**** Reading passage ****
Who speaks for rural? I do. Why me?

Yes, I really do own a small town liquor store and a cattle ranch. It gives me a down-to-earth perspective. Besides that, I’ve been a city administrator for a town with a population under 1,000 and a nonprofit executive working the broad stretch of rural counties that no one else wanted. I’ve been an antiques dealer scouring rural auctions for bargains and a teacher of computer classes for rural small businesses and senior citizens. I don’t just talk about rural issues, I live them.

Because I care about rural people, I watch the global trends in the economy, technology and society. Then I give you the practical steps you can implement right now to shape the future of your town.

This shapes the beliefs I start with and gives me a positive view of rural, but I don’t paint an unrealistic picture of small towns, pretending that everything is quaint and charming. We have issues, and we have assets.

I’ve met the CAVE People (the Citizens Against Virtually Everything). I’ve had my ideas blocked and sabotaged. I’ve watched my work be dismantled, and I’ve had other people take the credit for my efforts. I’ve been fired from my job for small-town political reasons. I’ve had people write letters to the editor to run me down in public. So I know what it feels like, how it wears down your ambition.

And it’s not just my own experience. For over 10 years, I’ve been writing online about rural small business, and people have shared their struggles with me. My writing led to chances to get out to events across the US and Canada to speak with rural people. Every place I’ve visited, people have brought up what really holds them back: the naysayers, the negative people, the old guard. I would always answer with ways to be more positive and go around those negative people. But that wasn’t a good enough answer, and I knew it. I knew it from my own experiences.
**** Dataset section ****
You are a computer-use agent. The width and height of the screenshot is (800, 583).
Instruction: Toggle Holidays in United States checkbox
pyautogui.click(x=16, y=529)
****
§ **Set problem**: Pick up the first-person passage about speaking for rural small towns right after its last sentence, and keep the same voice and subject.

§ **Output for this task**:
Then when I surveyed 223 rural people about their challenges, they told me about the lack of cooperation, the obstinacy and stubborn pessimism, the people who hold them back. Whenever they bring up a new idea, they get met with brick walls. Our worst enemies are right here in our towns. Small town people are just too closed to new ideas.

I tried using frameworks from other rural organizations, but they didn’t solve the real problem. Either they were focused on building more committees to plan our way out of a people problem, or they just didn’t recognize the realities that people like you and I live with in our small towns.

So I’ve been busy learning, researching change science, behavioral motivation, open networks, crowd innovations and how you build a revolution. And I brought in what I’ve learned of rural realities and trends from everyday people over the past 10 years.

What I’ve found is that we can change this. There’s a system, a method to bring the revolution to your town, to make it open and Idea Friendly. You do it with three elements: Gather Your Crowd, Build Connections and Take Small Steps.

You know these three elements work. You know you have to start with tiny, easy-to-do steps. That’s how we get things moving. You know that connecting people with each other is the essence of community. And you know who you can rely on to get started. You’ll draw more people to you as you go.

The same things that make rural places challenging can be turned into positives. You know how. There’s a lot of rural wisdom inside you; it’s just been covered up with the busy-ness of everyday life. It may feel like a refresher course in common sense. These are the bedrock principles that small-town business owners have survived by for years, but it’s not a return to the past.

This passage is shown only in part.